Despite the parallels, I was not tempted to read Urquhart’s novel, though I often pretended I had. Perhaps I was jealous of the book’s resounding success. But I’m glad that I have now finally gotten around to it, because it got me thinking about many things, particularly about evolving notions of settler colonialism in Canada.

Nicole Iu

If Away were published today, I wonder, would it be received in the same spirit as it was thirty years ago: As a novel honouring the sufferings of Irish immigrants fleeing famine and persecution? As a celebration of Confederation, a unifying project that has given safe haven to millions of refugees, from Ireland or elsewhere, whose descendants now live in peace and prosperity — a project that continues to welcome people from around the world?

That day at the Belleville Chapters, after the manager seated me at a table piled with copies of my novel, I was mostly ignored for two hours as shoppers inspected displays of placemats and dishes and various tchotchkes. Their indifference didn’t surprise me. What did was that there was no sign of a national birthday party: no balloons, no banners, and none of the promised cake. When I questioned the manager, she smiled apologetically and explained the company had decided to “scale down” the celebratory event. “It didn’t seem right,” she went on, “when, you know, the Mohawk Nation is just down the road.” This was 2017, and the settlers were beginning to apologize. The hideous project of assimilation carried out in residential schools and the historical injustices perpetrated on Indigenous people were finally coming into the spotlight.

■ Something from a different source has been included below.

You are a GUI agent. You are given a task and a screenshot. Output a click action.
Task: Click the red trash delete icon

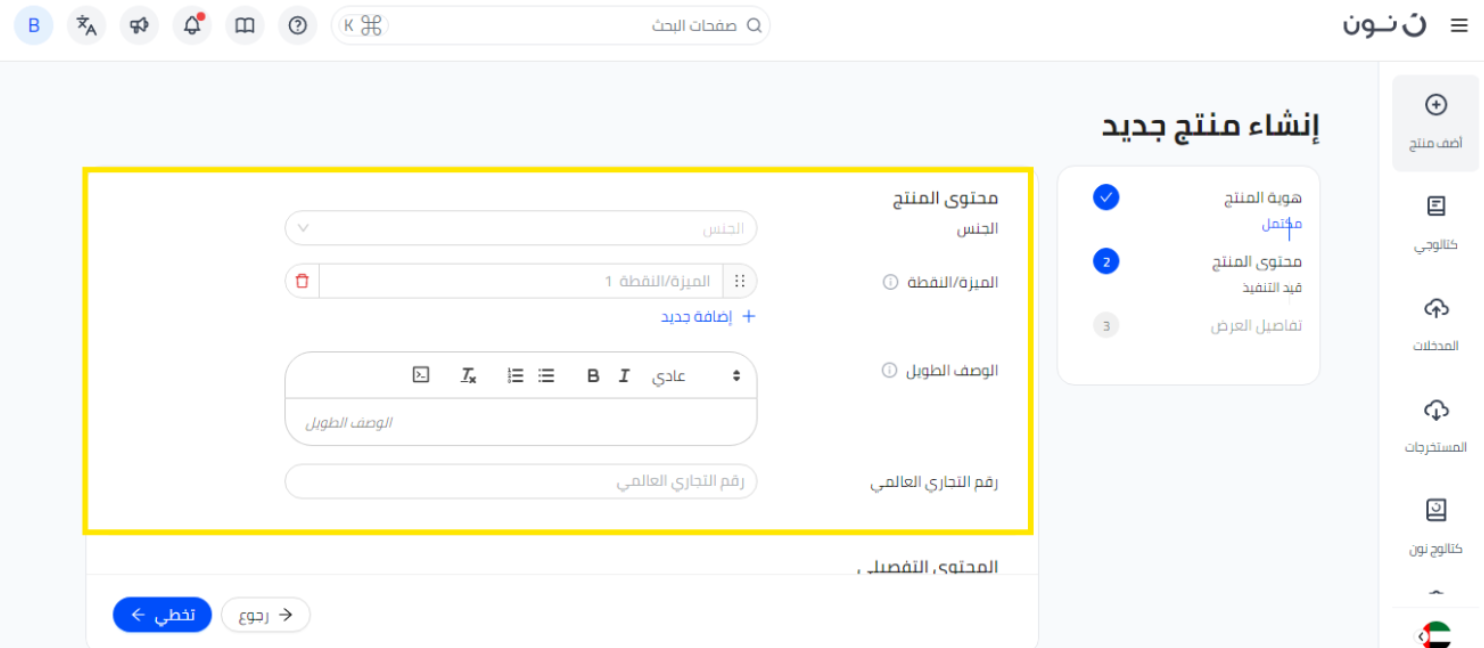click(302, 282)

The title of Urquhart’s novel refers to the condition of the O’Malley women, Mary and Eileen, both of whom cannot fully inhabit their lives because they have been captured by illusions of romance and the seductive pull of the past with all its superstitions and cruelties. They are said to be “away,” a quasi-magical state that doomed them to living half-lives, neither there nor here. The lesson old Eileen passes on to her granddaughter, Esther, at the novel’s end is the importance of being present, of honouring the past but also being alive to the promise of the future. “I was always turning the moment into something else altogether,” she tells Esther. “You have this gift in you, the ability to be where you are. . . . If I were you I would be where I stand.”

Where do we as Canadians stand today? Can we “be where we are”— atoning for the past but at the same time celebrating a country that is still, despite its flaws, greater than the sum of its many parts and the envy of the world?

Cecily Ross is an editor, novelist, and poet in Creemore, Ontario.